Structure
Discussion
Anyone who has spent even a short while trying to learn how best to present documents on the web will know that there is a huge amount of information about how to write HTML codes and how to program the various other technologies with which we enfold our data, but there is precious little about how to exploit the inherent power of HTML, to add meaning to the structure our text at the same time as ensuring it is readable, malleable and relatively future-proof.
In recent years the few sane voices in the wilderness (here I cite "Yucca", Zeldman, et al.) have been joined by many more who have decided to leave behind the world of code-bodging and take the straight road to a brighter horizon. (I count myself amongst the ex-bodgers—it felt wrong at the time, but I knew no better and only found out as the 21st Century dawned that there is a Better Way.)
Yet there is something missing: where is the guidance as to how to structure the page; how to order the content such that it is—yes—valid code, but also well structured for the reader and writer as well as the machine?1
The intersection
The content of a web page which we see on the screen (or hear or feel) is at the intersection of several very different environments. There is the text itself, including the structure and order which the author desired to impose on it; there is the code which interweaves the text, amplifying the meaning and structure (or at least so should it); there is the web of connections which is the World Wide Web, linking the text via the code to the text of a myriad other documents; there is the technology which allows the author to create the document and that—sometimes very different—technology which allows the reader to consume it; there are the standards which support the several computer languages used in the code of the document; there are the conventions which have applied to texts for centuries prior to the development of hypertext;
Standard parts
Over the centuries, the structure of reading matter has evolved into a set of parts which is fairly standard. There is no reason why a web page should vary much from this standard set though there are some peculiarities which make some small changes advisable.
The standard part are broadly:
- contents
- introduction
- acknowledgements
- foreword
- summary
- abstract
- text
- conclusion
- footnotes
- bibliography
- notes
Each of these has a specific role to play in the structure of the document, which roles we will discuss shortly.
Headings
Valid XHTML allows headings to be included in pages in any order of level which pleases the author. An <h1></h1> may follow an <h4></h4> with impunity.
But this does nothing to make our lives easier—in fact for anyone wishing to be ordered and organized for the sake of their readers it means that we have to come up with our own rules to follow.
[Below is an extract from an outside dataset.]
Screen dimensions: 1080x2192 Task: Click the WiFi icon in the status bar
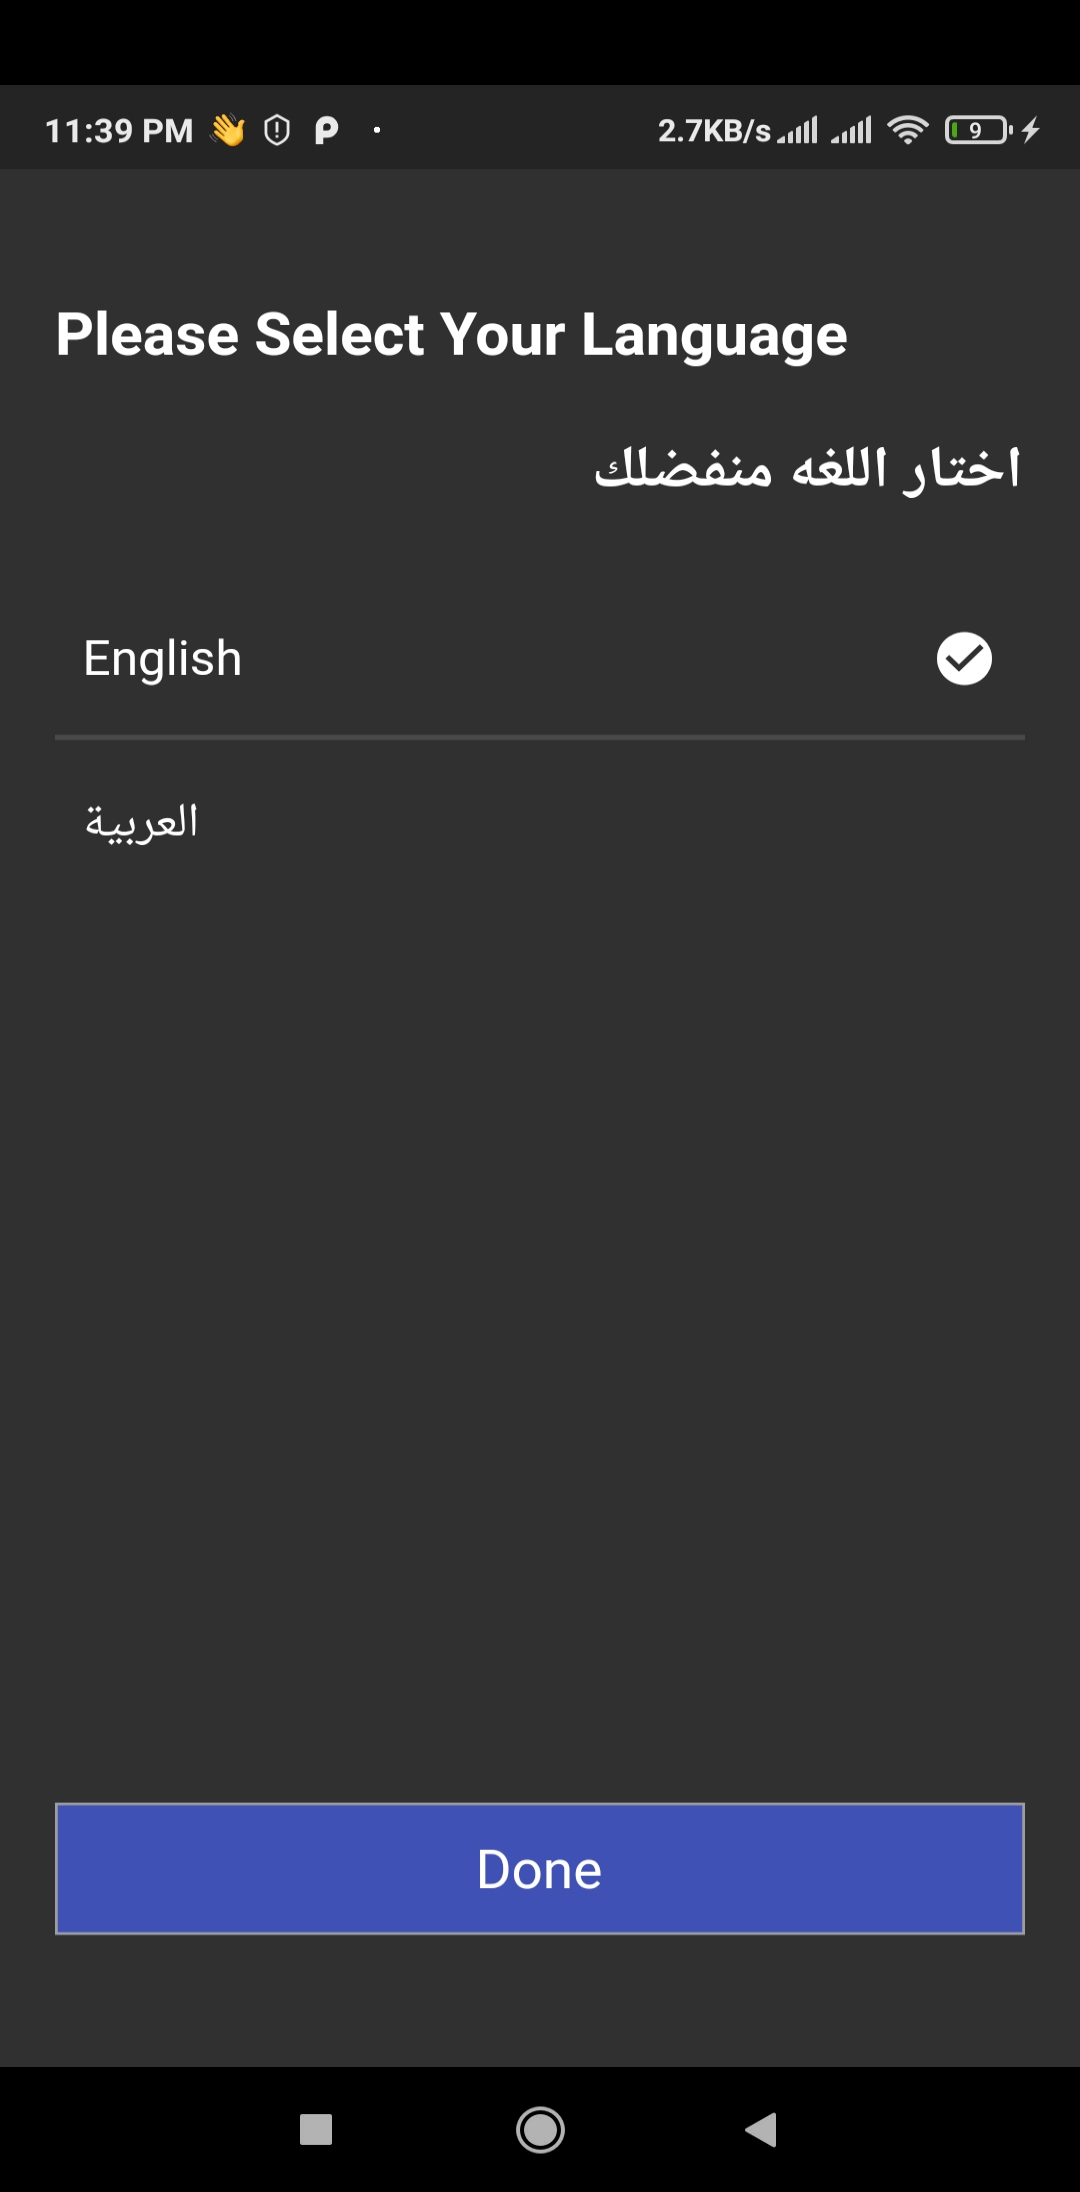tap(908, 128)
This is especially important if we want to do any automatic processing of HTML documents, such as to generate well-structured contents lists. Such processing requires uniformity and order to a degree not actually required by the XHTML standards.
The rules I suggest for the structure of headings include the following [rough draft]
- Each page should include only one level 1 heading (H1)
- This should be assumed to be the title of the document.
- Subtitles should not be a separate heading
-
We handle subtitles by enclosing them in a
<span>of class "subtitle". - There should be no heading level directly below H1 except H2
- This means that all chapter or section headings are the same level. If they need to be differentiated then a class or id can be employed.
- Headings outside the main flow start again at H2
- If something like a box or table is outside the flow, no matter where it appears in the hierarchy, we revert to level 2 and step down from there if required.
- Never skip a level downwards
- Any heading within the flow which is below another heading in the hierarchy should be only one level down.